Saved data entries:

****************************************

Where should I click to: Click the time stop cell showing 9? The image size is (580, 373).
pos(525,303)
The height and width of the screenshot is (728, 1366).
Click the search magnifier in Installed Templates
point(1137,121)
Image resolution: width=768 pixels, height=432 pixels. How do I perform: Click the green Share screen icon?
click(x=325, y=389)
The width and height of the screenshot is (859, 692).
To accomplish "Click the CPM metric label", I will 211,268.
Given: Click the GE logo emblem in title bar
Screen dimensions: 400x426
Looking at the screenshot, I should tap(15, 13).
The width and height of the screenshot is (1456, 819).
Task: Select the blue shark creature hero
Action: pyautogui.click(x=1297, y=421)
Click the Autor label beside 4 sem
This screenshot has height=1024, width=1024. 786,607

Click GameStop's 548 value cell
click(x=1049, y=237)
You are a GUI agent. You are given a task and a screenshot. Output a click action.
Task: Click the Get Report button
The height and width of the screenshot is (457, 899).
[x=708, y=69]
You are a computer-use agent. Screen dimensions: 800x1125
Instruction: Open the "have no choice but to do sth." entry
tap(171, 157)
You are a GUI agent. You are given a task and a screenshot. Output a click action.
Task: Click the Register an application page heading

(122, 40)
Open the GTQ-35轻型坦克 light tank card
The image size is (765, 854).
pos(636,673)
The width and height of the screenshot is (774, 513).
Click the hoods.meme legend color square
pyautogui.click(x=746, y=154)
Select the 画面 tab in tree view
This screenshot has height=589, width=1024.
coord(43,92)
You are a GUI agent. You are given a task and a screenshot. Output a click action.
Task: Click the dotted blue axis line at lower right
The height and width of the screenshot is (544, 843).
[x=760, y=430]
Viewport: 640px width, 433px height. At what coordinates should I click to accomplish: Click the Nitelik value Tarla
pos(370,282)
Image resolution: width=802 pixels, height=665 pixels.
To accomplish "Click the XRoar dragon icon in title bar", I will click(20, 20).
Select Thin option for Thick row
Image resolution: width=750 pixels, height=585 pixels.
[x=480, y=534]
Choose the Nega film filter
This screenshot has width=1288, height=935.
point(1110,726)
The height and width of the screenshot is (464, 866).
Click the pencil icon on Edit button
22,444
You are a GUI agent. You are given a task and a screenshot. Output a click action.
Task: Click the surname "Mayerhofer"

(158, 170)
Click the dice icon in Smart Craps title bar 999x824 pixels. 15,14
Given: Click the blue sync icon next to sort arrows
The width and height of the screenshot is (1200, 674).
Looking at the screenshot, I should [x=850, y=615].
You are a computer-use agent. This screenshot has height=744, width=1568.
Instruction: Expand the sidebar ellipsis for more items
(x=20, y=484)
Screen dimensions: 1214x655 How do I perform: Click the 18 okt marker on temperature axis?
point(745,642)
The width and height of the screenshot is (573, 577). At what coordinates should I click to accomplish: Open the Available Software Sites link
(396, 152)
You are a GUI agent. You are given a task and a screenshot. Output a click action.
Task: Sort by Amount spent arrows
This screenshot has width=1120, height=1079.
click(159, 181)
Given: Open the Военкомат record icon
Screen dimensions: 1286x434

****************************************

• HOW TO COMPLETE THIS TASK: Transcribe every entry verbatim.

• FINAL ANSWER:
Where should I click to: Click the time stop cell showing 9? The image size is (580, 373).
pos(525,303)
The height and width of the screenshot is (728, 1366).
Click the search magnifier in Installed Templates
point(1137,121)
Image resolution: width=768 pixels, height=432 pixels. How do I perform: Click the green Share screen icon?
click(x=325, y=389)
The width and height of the screenshot is (859, 692).
To accomplish "Click the CPM metric label", I will 211,268.
Given: Click the GE logo emblem in title bar
Screen dimensions: 400x426
Looking at the screenshot, I should tap(15, 13).
The width and height of the screenshot is (1456, 819).
Task: Select the blue shark creature hero
Action: pyautogui.click(x=1297, y=421)
Click the Autor label beside 4 sem
This screenshot has height=1024, width=1024. 786,607

Click GameStop's 548 value cell
click(x=1049, y=237)
You are a GUI agent. You are given a task and a screenshot. Output a click action.
Task: Click the Get Report button
The height and width of the screenshot is (457, 899).
[x=708, y=69]
You are a computer-use agent. Screen dimensions: 800x1125
Instruction: Open the "have no choice but to do sth." entry
tap(171, 157)
You are a GUI agent. You are given a task and a screenshot. Output a click action.
Task: Click the Register an application page heading

(122, 40)
Open the GTQ-35轻型坦克 light tank card
The image size is (765, 854).
pos(636,673)
The width and height of the screenshot is (774, 513).
Click the hoods.meme legend color square
pyautogui.click(x=746, y=154)
Select the 画面 tab in tree view
This screenshot has height=589, width=1024.
coord(43,92)
You are a GUI agent. You are given a task and a screenshot. Output a click action.
Task: Click the dotted blue axis line at lower right
The height and width of the screenshot is (544, 843).
[x=760, y=430]
Viewport: 640px width, 433px height. At what coordinates should I click to accomplish: Click the Nitelik value Tarla
pos(370,282)
Image resolution: width=802 pixels, height=665 pixels.
To accomplish "Click the XRoar dragon icon in title bar", I will click(20, 20).
Select Thin option for Thick row
Image resolution: width=750 pixels, height=585 pixels.
[x=480, y=534]
Choose the Nega film filter
This screenshot has width=1288, height=935.
point(1110,726)
The height and width of the screenshot is (464, 866).
Click the pencil icon on Edit button
22,444
You are a GUI agent. You are given a task and a screenshot. Output a click action.
Task: Click the surname "Mayerhofer"

(158, 170)
Click the dice icon in Smart Craps title bar 999x824 pixels. 15,14
Given: Click the blue sync icon next to sort arrows
The width and height of the screenshot is (1200, 674).
Looking at the screenshot, I should [x=850, y=615].
You are a computer-use agent. This screenshot has height=744, width=1568.
Instruction: Expand the sidebar ellipsis for more items
(x=20, y=484)
Screen dimensions: 1214x655 How do I perform: Click the 18 okt marker on temperature axis?
point(745,642)
The width and height of the screenshot is (573, 577). At what coordinates should I click to accomplish: Open the Available Software Sites link
(396, 152)
You are a GUI agent. You are given a task and a screenshot. Output a click action.
Task: Sort by Amount spent arrows
This screenshot has width=1120, height=1079.
click(159, 181)
Given: Open the Военкомат record icon
Screen dimensions: 1286x434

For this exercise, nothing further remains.